Alma begins his preaching to one set of people, and will change to address a new set of people who have just arrived. The text does not give us enough information to distinguish between the two, except to note that these newcomers were the poorest among them. That seems to indicate that the first group of people were not of the poorest class. Nevertheless, the physical setting of the hill suggests that this is countryside, and not city. While the first group does not appear to have been the poorest, nor would we expect that they would be of the highest class, for those people would more likely have remained in their city.

Cultural: Alma speaks to people on a hill because it allows him to be seen and heard more readily by a larger congregation. From the standpoint of a public presentation, it is the same principle as stadium seating, but in reverse. The placement of a speaker at a lower position, with the audience rising above is a more logical arrangement, as the audience can more easily see over those in from of them. While the verse does not specifically say that Alma was above his audience, it is highly probable that Alma was closer to the top of the mountain than those who were listening.

The reason for this situation is as much cultural as practical. The pragmatic reasons might be, in addition to visibility, the greater ease of a single person climbing that a larger congregation. In addition to any other benefit, there are some cultural associations that would suggest this as the favored arrangement. The first is that it would more accurately reflect the use of the temple pyramids as presentation platforms. In the temple ceremonies in their cities, the presenter/speaker would walk up the pyramid, and the congregation would be gathered together in the temple’s courtyard. Thus Alma might ascend to hill as a parallel to ascending the pyramid were he in the city.

There is another association that is deeper than the imitation of the city’s arrangement for speaking. The conceptual nature of mountains in Mesoamerica was as a sacred location that allowed communication between the layers of the world; heaven, surface, and underworld. This conceptual understanding of a mountain as an inherently sacred space was also present in the Old World, and underlies the very creation of pyramids as artificial mountains. For Alma, the cultural reasons for ascending a hill would have included this conception of sacred things being spoken in a naturally sacred location.

Of course, we also have the conceptual difference between being in the artificial city and natural outside in the natural land. The typical class of people found in each of these locations would be similarly different as the different classes depended on each type of setting for their livelihood. The elite were in the city, the farmer-poor were in the countryside.
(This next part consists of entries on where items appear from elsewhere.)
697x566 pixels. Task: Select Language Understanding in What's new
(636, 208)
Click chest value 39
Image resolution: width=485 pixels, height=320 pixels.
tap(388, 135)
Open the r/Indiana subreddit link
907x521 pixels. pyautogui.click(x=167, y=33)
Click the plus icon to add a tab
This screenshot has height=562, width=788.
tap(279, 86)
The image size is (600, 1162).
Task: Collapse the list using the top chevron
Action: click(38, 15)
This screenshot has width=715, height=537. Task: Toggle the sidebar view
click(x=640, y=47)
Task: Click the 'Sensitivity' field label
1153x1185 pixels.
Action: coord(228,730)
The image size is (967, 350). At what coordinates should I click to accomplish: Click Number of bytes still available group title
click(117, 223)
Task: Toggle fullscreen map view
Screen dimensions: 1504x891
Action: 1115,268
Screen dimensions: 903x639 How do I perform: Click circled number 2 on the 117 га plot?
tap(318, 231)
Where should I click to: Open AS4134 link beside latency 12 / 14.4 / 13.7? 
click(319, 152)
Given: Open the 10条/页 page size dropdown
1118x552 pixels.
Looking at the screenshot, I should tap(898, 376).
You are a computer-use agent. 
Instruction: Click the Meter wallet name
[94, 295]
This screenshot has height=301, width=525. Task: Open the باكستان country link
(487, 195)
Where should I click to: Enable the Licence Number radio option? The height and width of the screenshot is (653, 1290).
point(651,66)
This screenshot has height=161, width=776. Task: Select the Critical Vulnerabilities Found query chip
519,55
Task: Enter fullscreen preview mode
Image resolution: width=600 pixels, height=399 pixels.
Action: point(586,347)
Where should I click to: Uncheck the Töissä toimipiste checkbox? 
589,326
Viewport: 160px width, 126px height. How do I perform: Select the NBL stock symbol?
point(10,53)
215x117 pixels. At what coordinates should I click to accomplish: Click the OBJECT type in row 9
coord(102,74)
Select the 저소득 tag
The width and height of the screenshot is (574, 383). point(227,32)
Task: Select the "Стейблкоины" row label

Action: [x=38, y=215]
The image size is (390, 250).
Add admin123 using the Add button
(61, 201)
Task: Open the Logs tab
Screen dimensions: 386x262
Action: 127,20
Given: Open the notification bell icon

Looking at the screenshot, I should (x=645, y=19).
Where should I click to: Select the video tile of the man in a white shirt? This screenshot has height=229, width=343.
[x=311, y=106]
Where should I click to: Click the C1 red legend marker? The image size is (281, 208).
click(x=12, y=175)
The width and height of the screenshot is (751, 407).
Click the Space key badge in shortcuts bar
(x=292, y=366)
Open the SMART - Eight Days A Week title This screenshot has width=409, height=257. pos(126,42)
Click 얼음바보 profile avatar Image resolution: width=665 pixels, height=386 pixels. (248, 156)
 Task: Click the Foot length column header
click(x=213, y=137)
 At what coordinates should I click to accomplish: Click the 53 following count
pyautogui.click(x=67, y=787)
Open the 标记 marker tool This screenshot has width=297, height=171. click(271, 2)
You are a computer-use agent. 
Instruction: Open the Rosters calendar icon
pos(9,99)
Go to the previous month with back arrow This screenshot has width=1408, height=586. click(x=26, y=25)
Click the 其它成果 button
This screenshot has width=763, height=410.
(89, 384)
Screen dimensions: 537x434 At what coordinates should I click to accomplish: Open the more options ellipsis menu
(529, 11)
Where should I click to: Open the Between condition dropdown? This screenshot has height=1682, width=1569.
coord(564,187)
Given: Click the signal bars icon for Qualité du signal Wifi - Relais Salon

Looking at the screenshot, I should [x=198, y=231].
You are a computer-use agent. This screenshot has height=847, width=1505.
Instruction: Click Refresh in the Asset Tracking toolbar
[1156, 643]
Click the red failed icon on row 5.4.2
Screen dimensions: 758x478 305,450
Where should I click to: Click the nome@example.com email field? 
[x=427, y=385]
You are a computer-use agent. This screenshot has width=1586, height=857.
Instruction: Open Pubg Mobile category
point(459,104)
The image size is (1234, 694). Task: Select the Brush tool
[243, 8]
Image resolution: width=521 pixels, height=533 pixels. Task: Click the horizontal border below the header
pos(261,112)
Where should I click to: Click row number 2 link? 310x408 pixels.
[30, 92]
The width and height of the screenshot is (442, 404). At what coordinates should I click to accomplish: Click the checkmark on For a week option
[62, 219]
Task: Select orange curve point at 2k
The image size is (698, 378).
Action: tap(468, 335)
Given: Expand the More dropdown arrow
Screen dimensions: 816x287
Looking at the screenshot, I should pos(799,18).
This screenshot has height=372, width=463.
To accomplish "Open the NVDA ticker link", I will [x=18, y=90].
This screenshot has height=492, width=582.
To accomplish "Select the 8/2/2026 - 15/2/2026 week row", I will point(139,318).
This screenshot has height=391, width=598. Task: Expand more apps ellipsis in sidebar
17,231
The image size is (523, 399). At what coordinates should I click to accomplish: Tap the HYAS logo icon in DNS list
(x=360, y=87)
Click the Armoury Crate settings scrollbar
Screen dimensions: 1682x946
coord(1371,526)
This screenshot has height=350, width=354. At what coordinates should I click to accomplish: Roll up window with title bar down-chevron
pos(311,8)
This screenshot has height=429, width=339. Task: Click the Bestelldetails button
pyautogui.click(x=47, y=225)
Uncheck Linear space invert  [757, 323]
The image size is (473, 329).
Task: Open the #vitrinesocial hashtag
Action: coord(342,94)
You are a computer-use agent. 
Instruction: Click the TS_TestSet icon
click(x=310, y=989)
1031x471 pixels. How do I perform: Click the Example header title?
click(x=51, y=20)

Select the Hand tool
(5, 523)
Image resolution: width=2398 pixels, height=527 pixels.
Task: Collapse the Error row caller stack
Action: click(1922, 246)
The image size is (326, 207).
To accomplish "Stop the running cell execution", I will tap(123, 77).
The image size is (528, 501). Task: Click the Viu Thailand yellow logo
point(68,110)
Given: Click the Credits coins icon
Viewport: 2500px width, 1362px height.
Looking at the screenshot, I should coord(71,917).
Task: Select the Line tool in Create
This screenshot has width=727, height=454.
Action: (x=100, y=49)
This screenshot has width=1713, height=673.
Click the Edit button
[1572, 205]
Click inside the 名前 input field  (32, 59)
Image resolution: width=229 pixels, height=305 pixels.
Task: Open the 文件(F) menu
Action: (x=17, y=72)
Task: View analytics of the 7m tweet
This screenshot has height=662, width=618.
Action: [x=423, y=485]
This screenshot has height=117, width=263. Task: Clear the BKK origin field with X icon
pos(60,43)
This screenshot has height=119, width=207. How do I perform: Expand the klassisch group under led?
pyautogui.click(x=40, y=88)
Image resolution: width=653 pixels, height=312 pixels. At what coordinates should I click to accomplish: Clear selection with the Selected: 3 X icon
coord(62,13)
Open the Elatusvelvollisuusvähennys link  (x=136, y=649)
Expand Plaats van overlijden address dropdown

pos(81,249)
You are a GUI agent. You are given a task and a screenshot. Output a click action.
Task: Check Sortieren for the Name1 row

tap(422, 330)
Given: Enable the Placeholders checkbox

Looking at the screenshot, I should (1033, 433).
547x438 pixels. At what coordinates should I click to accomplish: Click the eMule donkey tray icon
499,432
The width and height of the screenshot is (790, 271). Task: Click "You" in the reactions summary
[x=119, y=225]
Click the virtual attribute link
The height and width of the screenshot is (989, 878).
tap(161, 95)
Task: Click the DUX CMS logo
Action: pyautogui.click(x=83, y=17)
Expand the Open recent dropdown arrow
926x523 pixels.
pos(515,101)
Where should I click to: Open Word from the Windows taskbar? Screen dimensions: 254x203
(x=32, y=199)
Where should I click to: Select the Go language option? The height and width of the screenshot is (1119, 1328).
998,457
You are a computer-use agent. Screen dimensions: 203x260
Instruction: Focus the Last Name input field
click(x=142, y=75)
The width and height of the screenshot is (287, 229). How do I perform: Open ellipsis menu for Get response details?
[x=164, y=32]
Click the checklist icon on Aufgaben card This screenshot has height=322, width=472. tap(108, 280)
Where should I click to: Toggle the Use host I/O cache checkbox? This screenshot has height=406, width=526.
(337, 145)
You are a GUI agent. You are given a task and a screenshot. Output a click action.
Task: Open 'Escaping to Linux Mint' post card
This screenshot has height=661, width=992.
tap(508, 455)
Alma is preaching to the farmer-poor in the country, in their own territory, and away from the setting in which their subservience to the elite is manifest in nearly every stone of every city building.

Geographic: Alma is preaching on a hill named Onidah. This is a name that we will see again in the Book of Mormon in Alma 47:5. This latter is not listed as a hill, but as a place of refuge “Alma 47:5 … therefore they fled to Onidah, to the place of arms.” Reynolds and Sjhodahl note the similarity of names and the possibility that they might be the same, but suggest that they are different locations ((George Reynolds and Janne M. Sjodahl, Commentary on the Book of Mormon, edited and arranged by Philip C. Reynolds, 7 vols. [Salt Lake City: Deseret Book Co., 1955-1961], 5: 48.)

In the context of Alma 47, the “place of arms” might appear to be an armory of some sort, as the Lamanites flee to that location after the threat of a military attack. Clearly that it is not a possibility for the hill on which Alma is preaching. He appears to be on a physical hill, and the only connection to “a place of arms” is the name itself.

The settings for the two Onidahs do suggest that they are separate locations. The one discussed in Alma 47 is not very far from Lehi-Nephi in the heart of Lamanite country, and the Hill Onidah is in Nephite territory, even though it is bordering wilderness where there are Lamanites. Sorenson’s suggestion is that the hill Onidah might be so named because it is an outcropping of obsidian, a material much used in Mesoamerican cutting instruments, including weapons of war ((John L. Sorenson, An Ancient American Setting for the Book of Mormon [Salt Lake City and Provo: Deseret Book Co., Foundation for Ancient Research and Mormon Studies, 1985], 252.)